◆ Extract:
Segment Open
Recently, my husband and I experienced a personal tragedy in the death of our unborn baby. I was 10 weeks pregnant and in a routine ultrasound at my first doctor appointment, it was found that our baby did not have a heartbeat. We had no signs or warnings that anything was wrong with me or the baby so we were completely shocked. We had been trying for this baby for 7 months and it is pretty safe to say we are devastated.
You may be wondering how the death of one’s
child finds them sharing on a blog about hating people. Allow me to explain! I want to provide you with a list of things you should never say to someone whose baby has just died. Let me say that these comments do not apply
to my closest friends and family. The
list below pertains to the people who I have never met or do not know who are
trying to console me.
First is the ever popular phrase, “I am so sorry for the
loss of your baby/I’m so sorry you lost your baby.” I did not lose my baby. I know exactly
where it is! It was living and growing
in my body, and now it is in a pathology lab. It is not lost.
The second favorite phrase is, “How are you?” This was especially annoying the day after we
found out, when I had my surgery. You can pretty much count on the fact that I am going to be bad
for a while. A better option for this
phrase is, “How are you today?” This is
more time specific and doesn’t send me reeling.
Another good one is, “God must have needed your baby.” Excuse me?
If you believe, like I do (or even if you don't) you can understand how this would make
me crazy. The God of the universe,
creator of all things, who knows how many hairs are on my head, needed my 10 week
old baby? I highly doubt that. Please don’t
ever say this to anyone…ever…again.
Finally, the worst thing you can say to someone whose baby
just died is…sharing the story/stories of how your baby, your sister’s, your daughter’s,
your neighbor’s baby died. With all of
the miscarriages and deaths I have heard about in the last three weeks, it is a
miracle that there are any living people on this earth. Apparently there is never a pregnancy that
ends in a live child coming home with their parents.
You may be thinking, “What can I say then?” The best thing is nothing. Just give that person or couple a hug…that is, if you actually know them.
Segment Closed
◆ What you are asked to do: In the piece on what not to say to grieving parents, repeat the passage from "Finally, the worst" up to and including "actually know them.", swapping "hug" for "embrace".

◆ Recorded information:
Segment Open
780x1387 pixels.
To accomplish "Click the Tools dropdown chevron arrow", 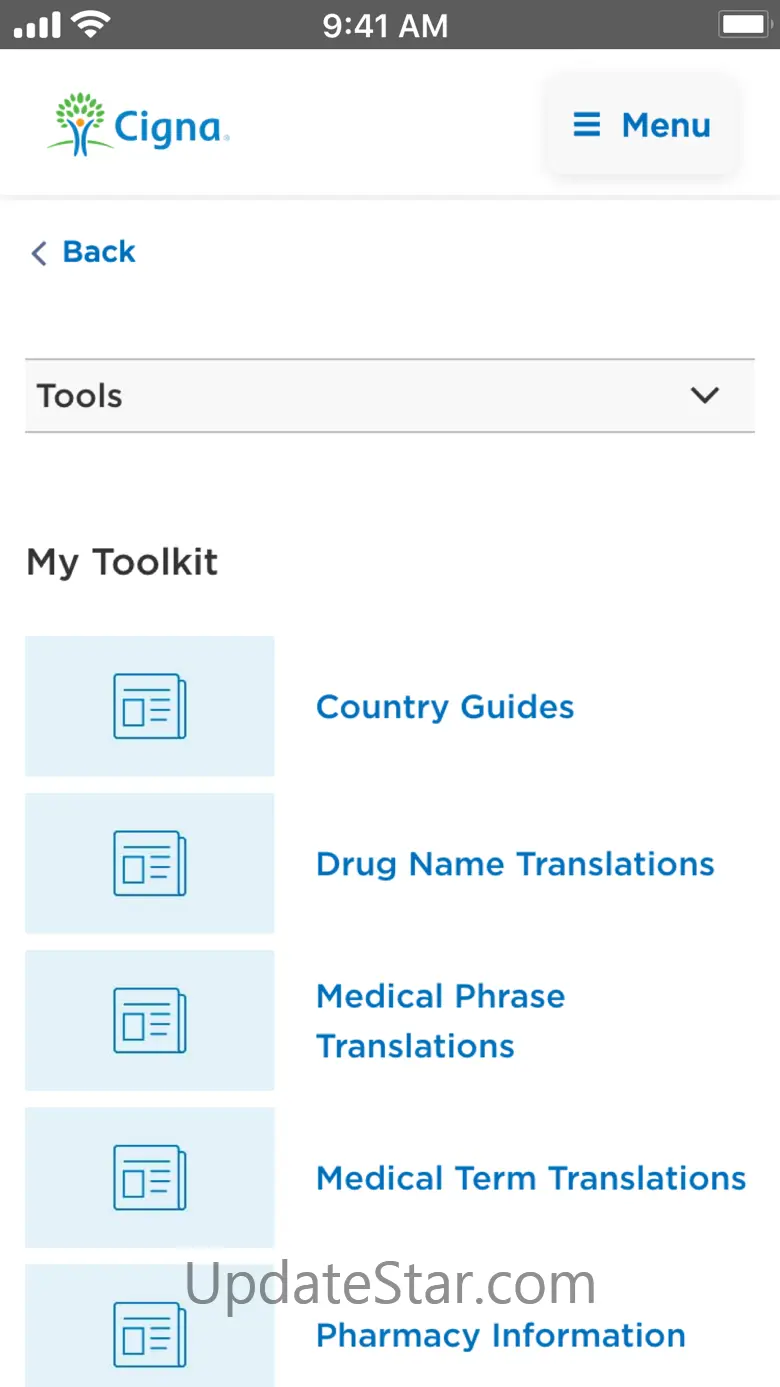I will (x=704, y=396).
Segment Closed
◆ Final answer:
Finally, the worst thing you can say to someone whose baby
just died is…sharing the story/stories of how your baby, your sister’s, your daughter’s,
your neighbor’s baby died. With all of
the miscarriages and deaths I have heard about in the last three weeks, it is a
miracle that there are any living people on this earth. Apparently there is never a pregnancy that
ends in a live child coming home with their parents.
You may be thinking, “What can I say then?” The best thing is nothing. Just give that person or couple a embrace…that is, if you actually know them.